TRY IT
Reproduce the entries below word for word, starting at the line that contains "Identify the location of toc-entry-page: 94." and ending with the last line of the entries. Leave the pictures out of your copy.

** Opening EXERCISE INPUTS block **

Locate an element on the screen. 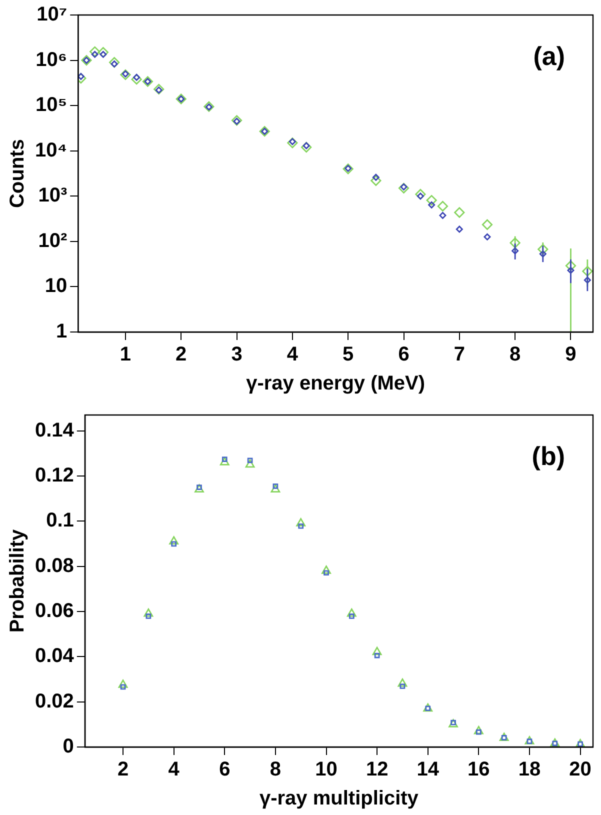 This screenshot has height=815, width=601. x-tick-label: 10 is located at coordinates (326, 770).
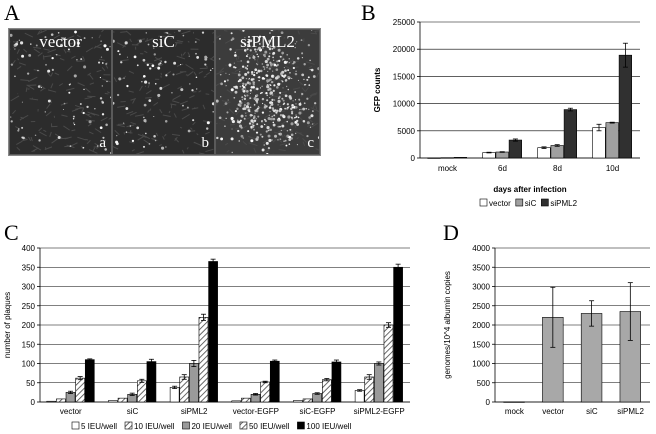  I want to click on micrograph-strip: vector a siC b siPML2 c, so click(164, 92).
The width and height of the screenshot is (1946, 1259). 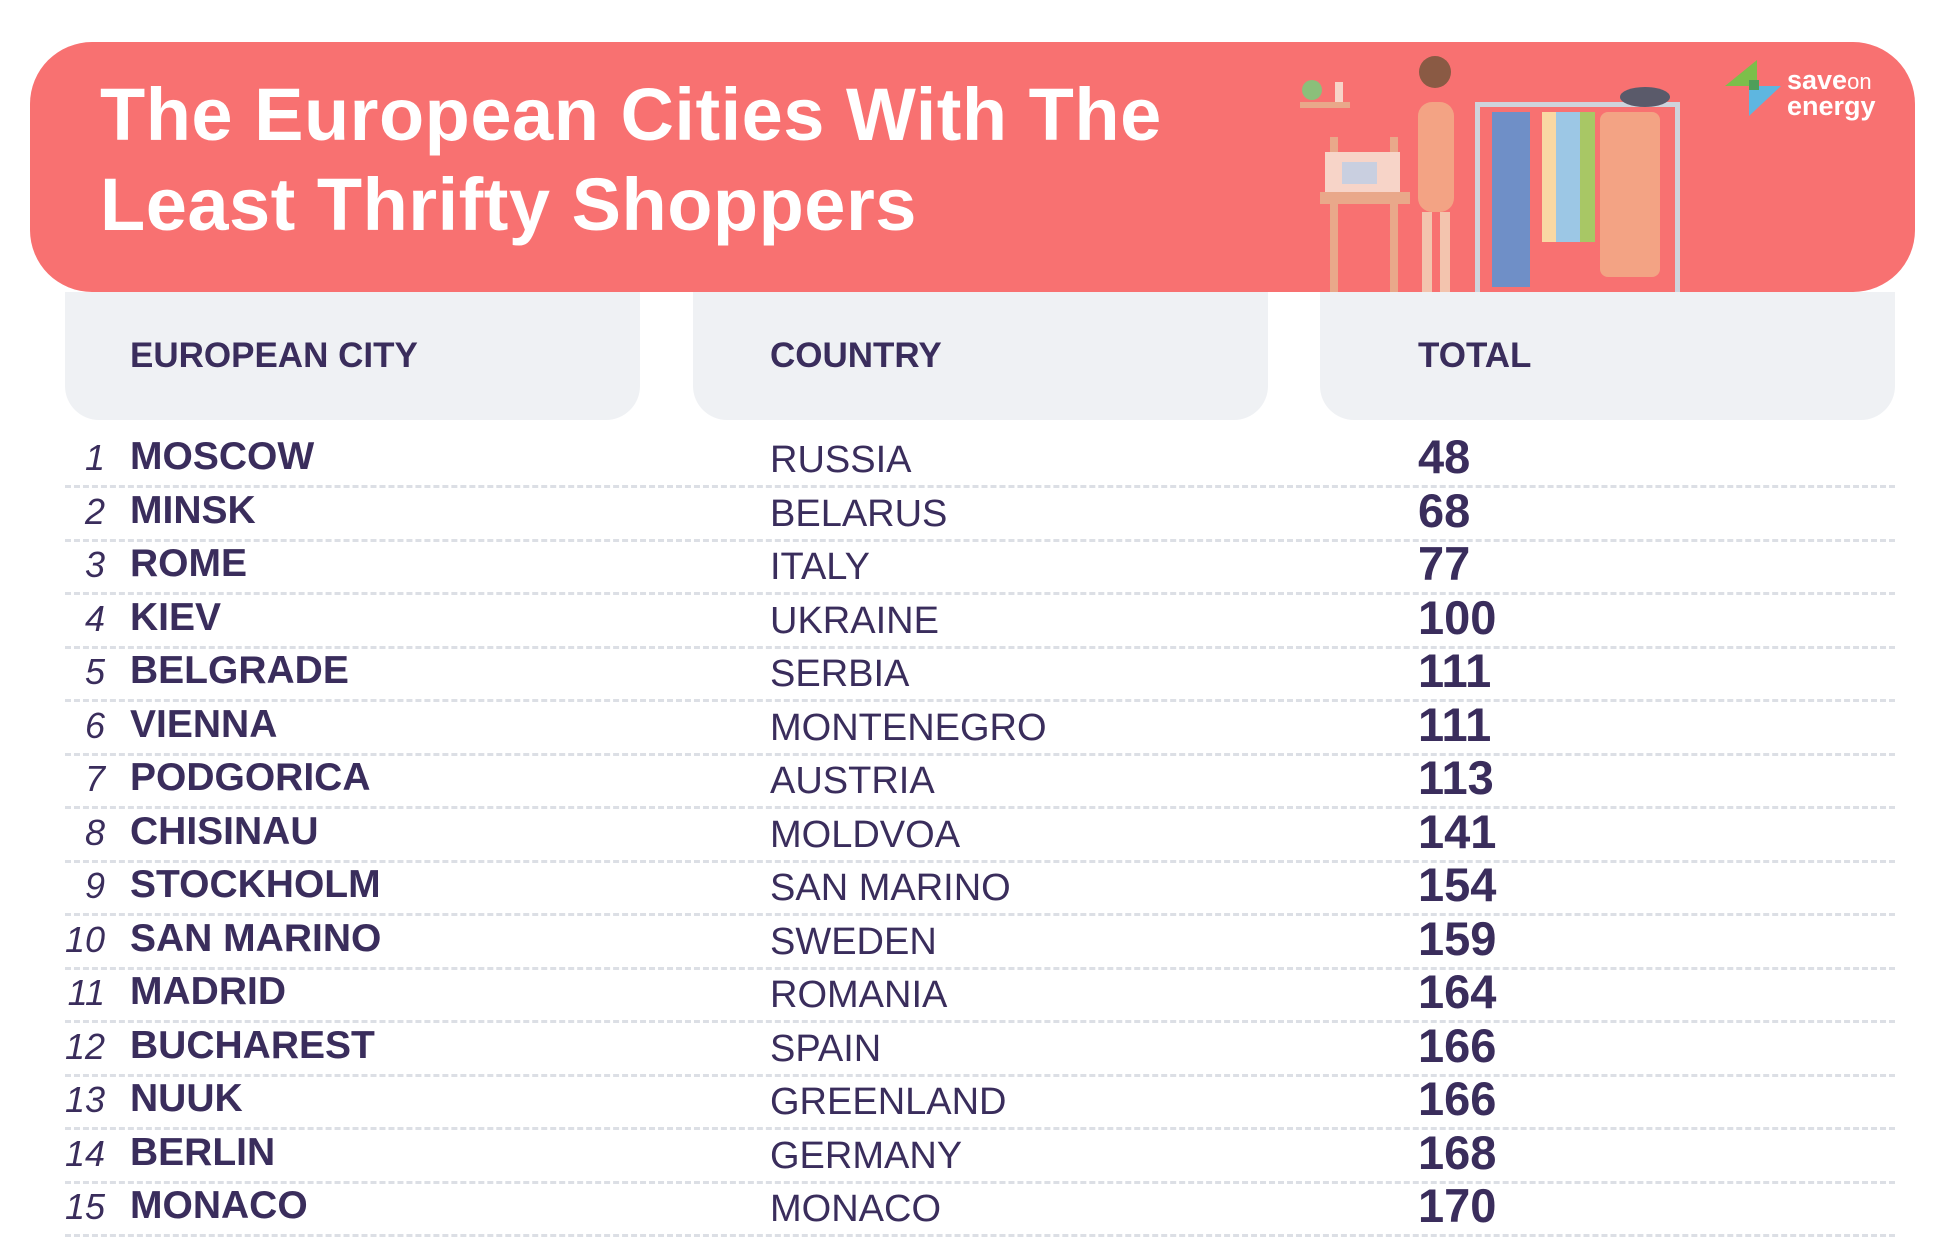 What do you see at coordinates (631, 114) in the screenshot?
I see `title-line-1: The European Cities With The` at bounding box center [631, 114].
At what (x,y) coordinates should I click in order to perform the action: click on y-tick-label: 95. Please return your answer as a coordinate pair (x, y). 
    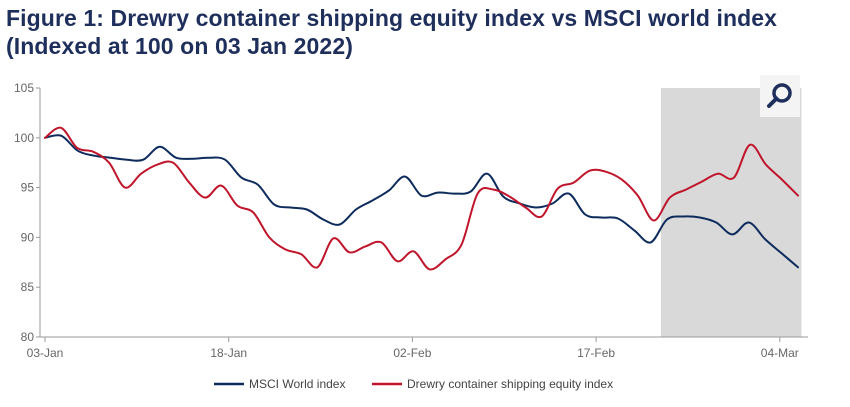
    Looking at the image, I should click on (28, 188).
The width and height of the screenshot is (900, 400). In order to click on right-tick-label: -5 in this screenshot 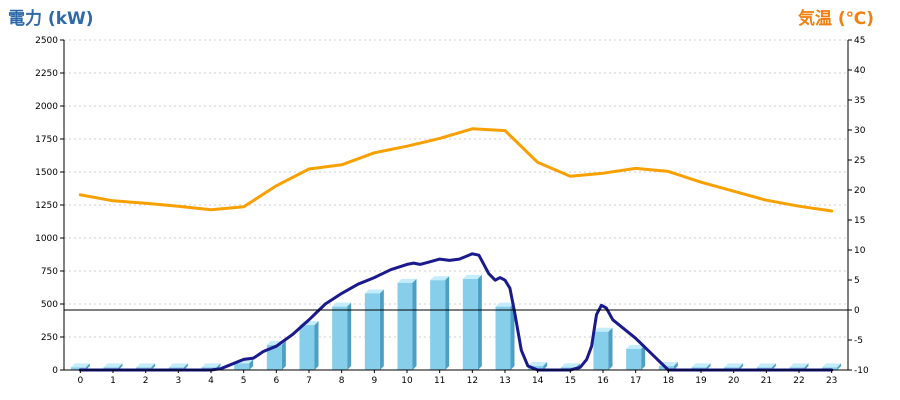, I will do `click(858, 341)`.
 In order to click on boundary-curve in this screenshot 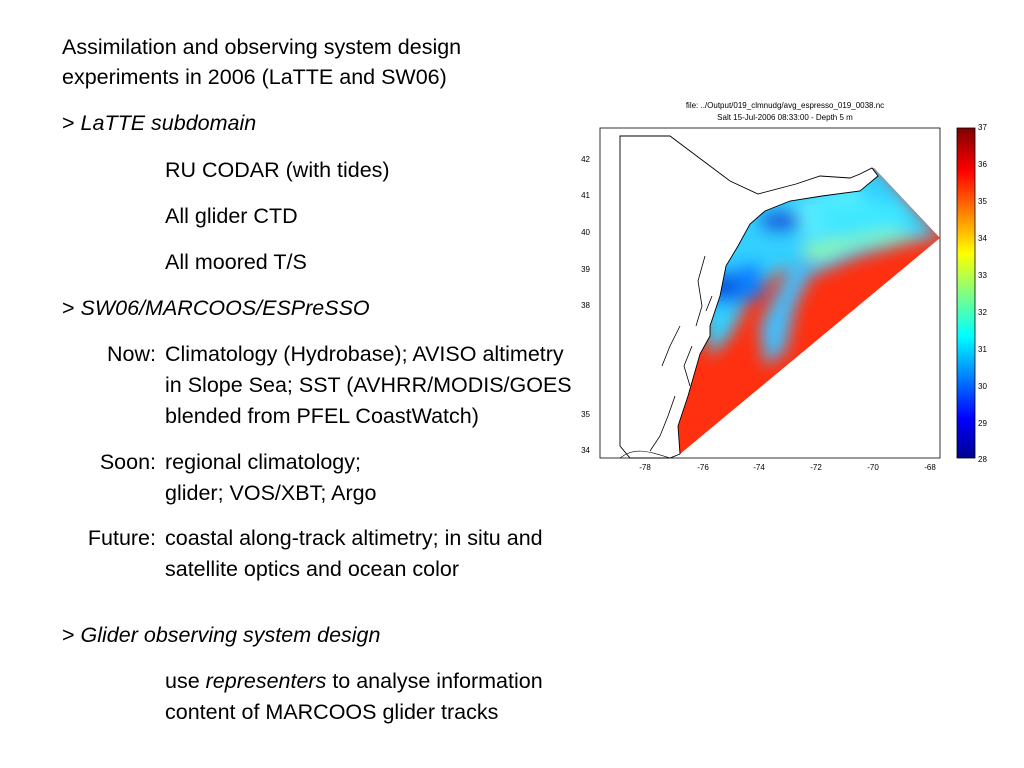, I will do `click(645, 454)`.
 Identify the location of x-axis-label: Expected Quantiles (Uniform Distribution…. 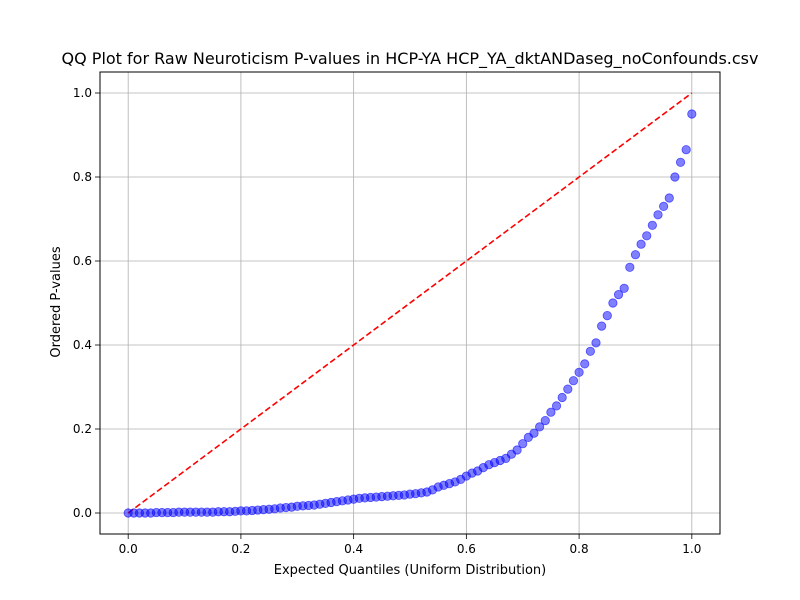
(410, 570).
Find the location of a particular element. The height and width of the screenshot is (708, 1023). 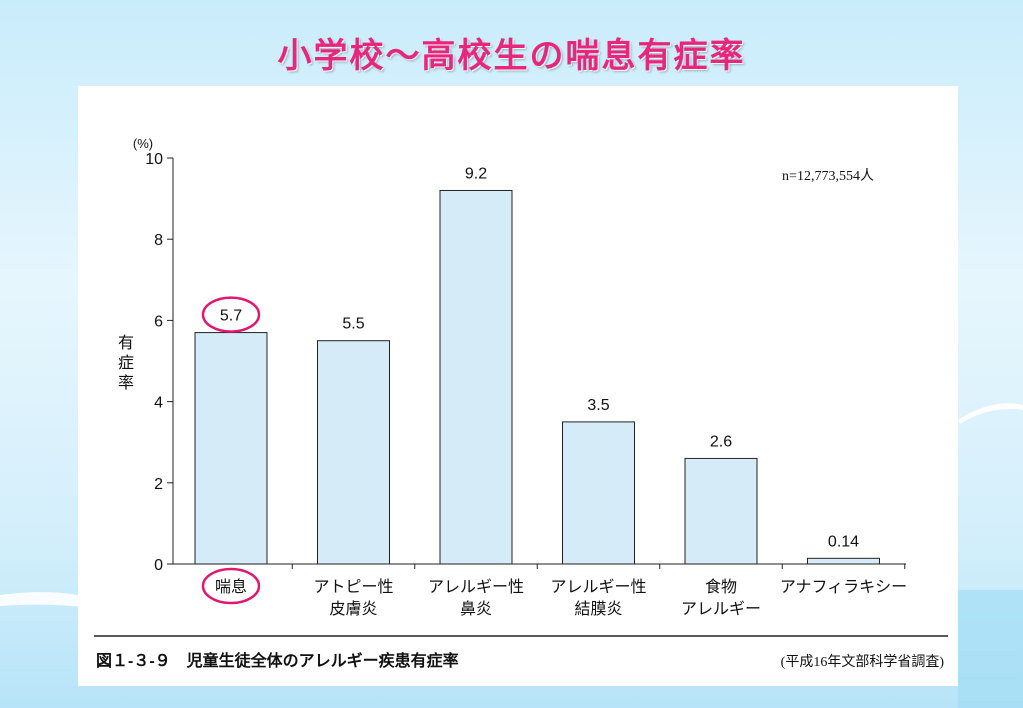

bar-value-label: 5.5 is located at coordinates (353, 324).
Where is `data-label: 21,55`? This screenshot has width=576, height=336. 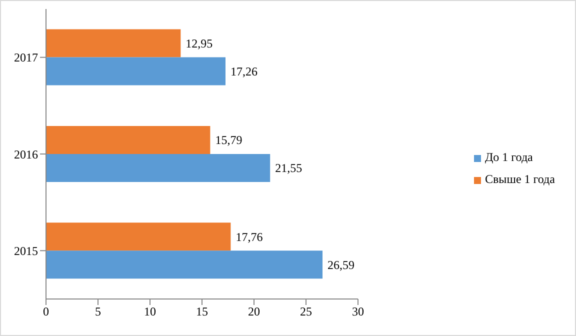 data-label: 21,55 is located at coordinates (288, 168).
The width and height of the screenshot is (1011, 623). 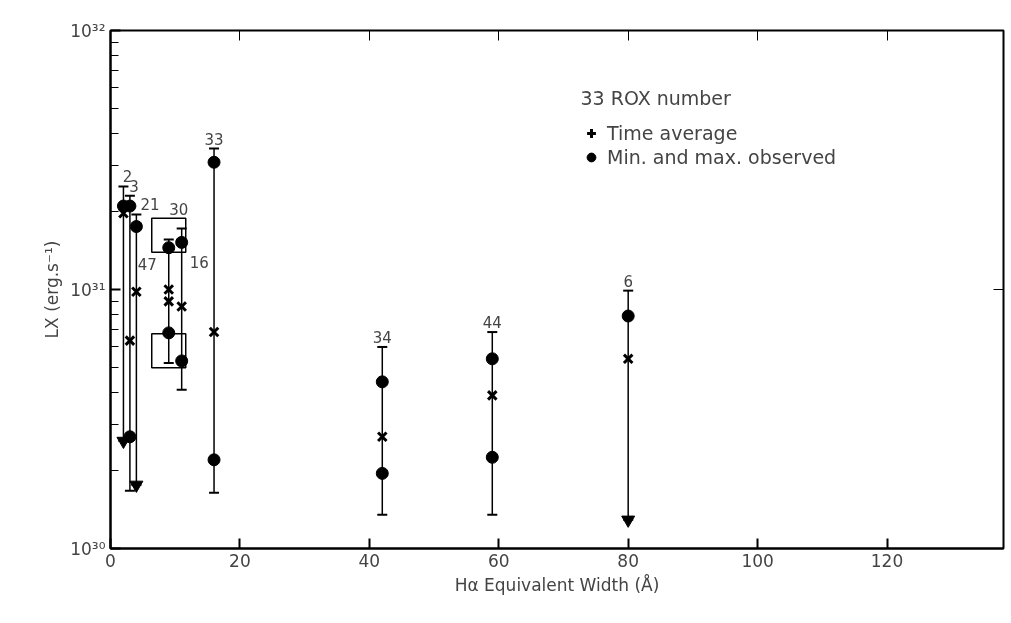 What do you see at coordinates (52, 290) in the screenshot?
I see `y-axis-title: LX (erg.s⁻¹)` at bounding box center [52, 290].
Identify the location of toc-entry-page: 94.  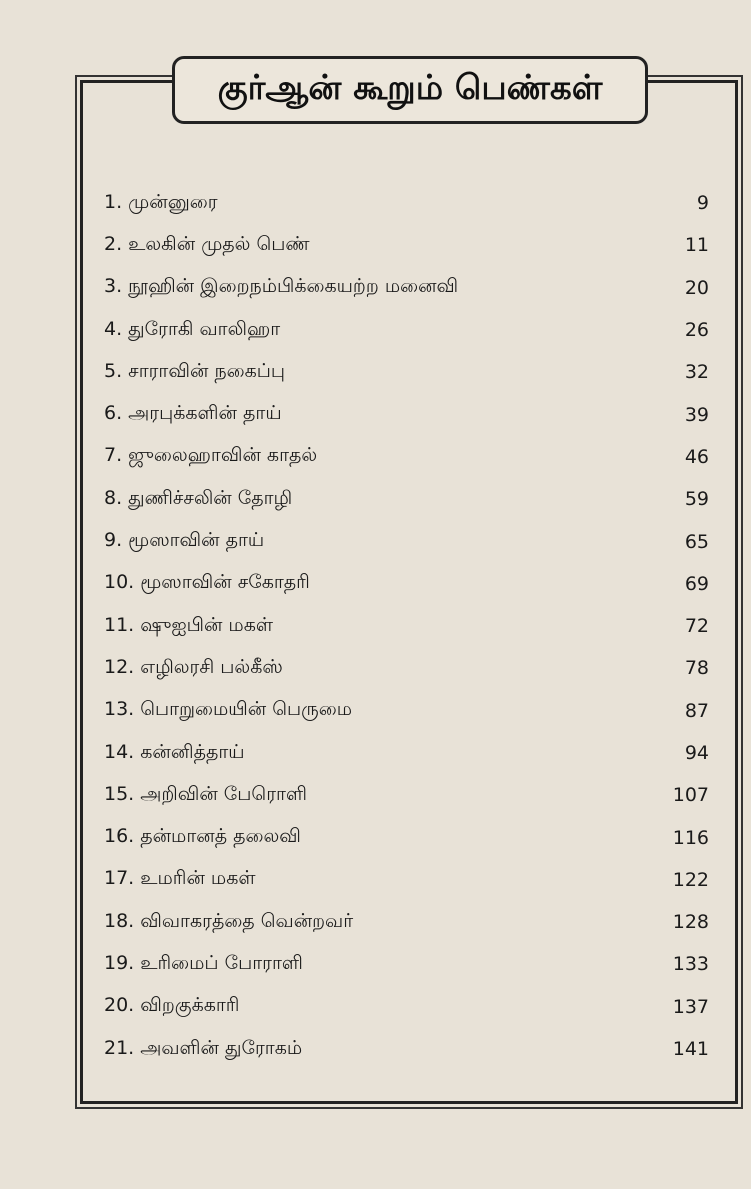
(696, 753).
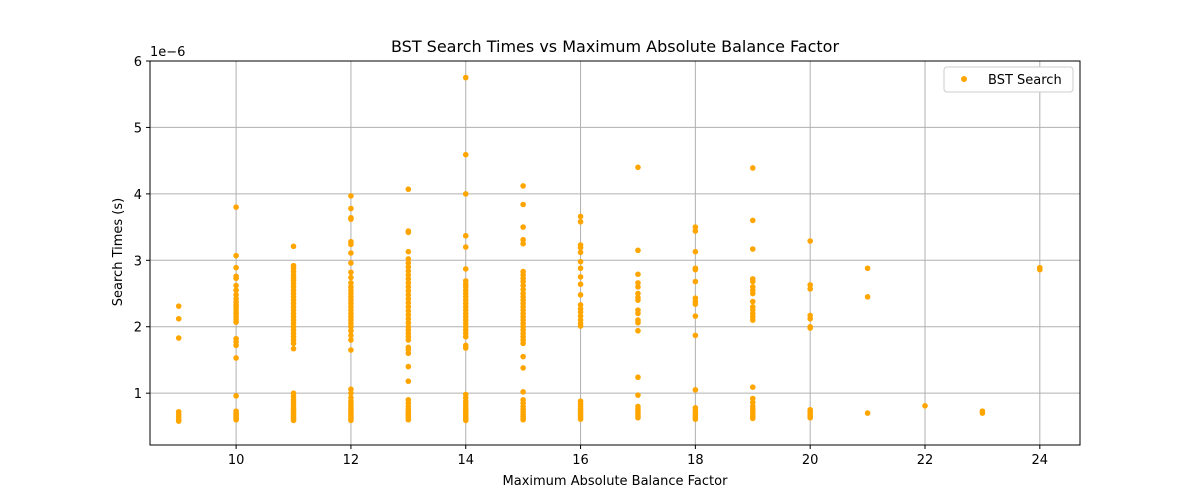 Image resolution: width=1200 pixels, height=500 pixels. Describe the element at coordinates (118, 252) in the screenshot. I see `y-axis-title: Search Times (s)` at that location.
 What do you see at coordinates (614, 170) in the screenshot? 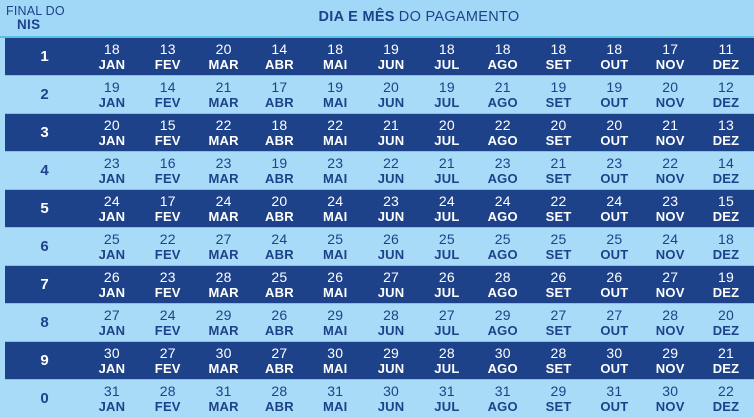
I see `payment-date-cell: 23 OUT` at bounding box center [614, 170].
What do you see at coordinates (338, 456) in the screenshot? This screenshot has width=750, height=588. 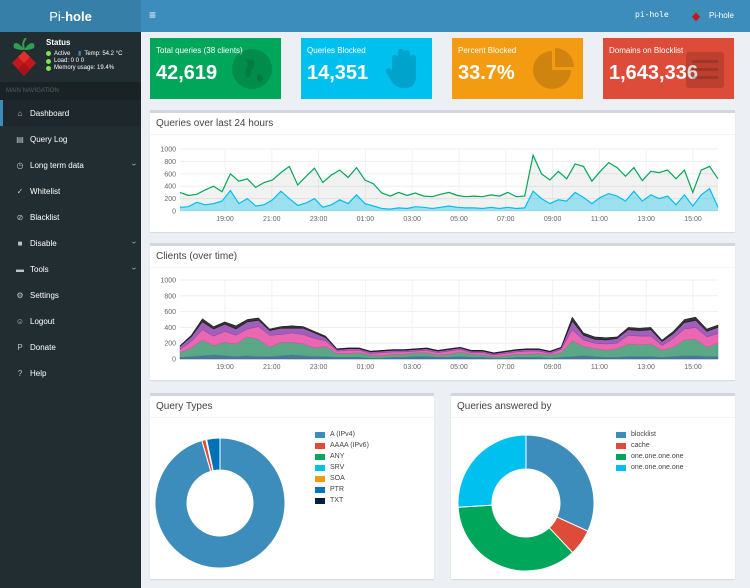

** Closing EXERCISE INPUTS block **

RESPONSE FOR THIS EXERCISE
Identify the location of toc-entry-page: 94.  
(696, 753).
 Image resolution: width=1200 pixels, height=500 pixels. Describe the element at coordinates (118, 252) in the screenshot. I see `y-axis-title: Search Times (s)` at that location.
 What do you see at coordinates (614, 170) in the screenshot? 
I see `payment-date-cell: 23 OUT` at bounding box center [614, 170].
What do you see at coordinates (338, 456) in the screenshot? This screenshot has width=750, height=588. 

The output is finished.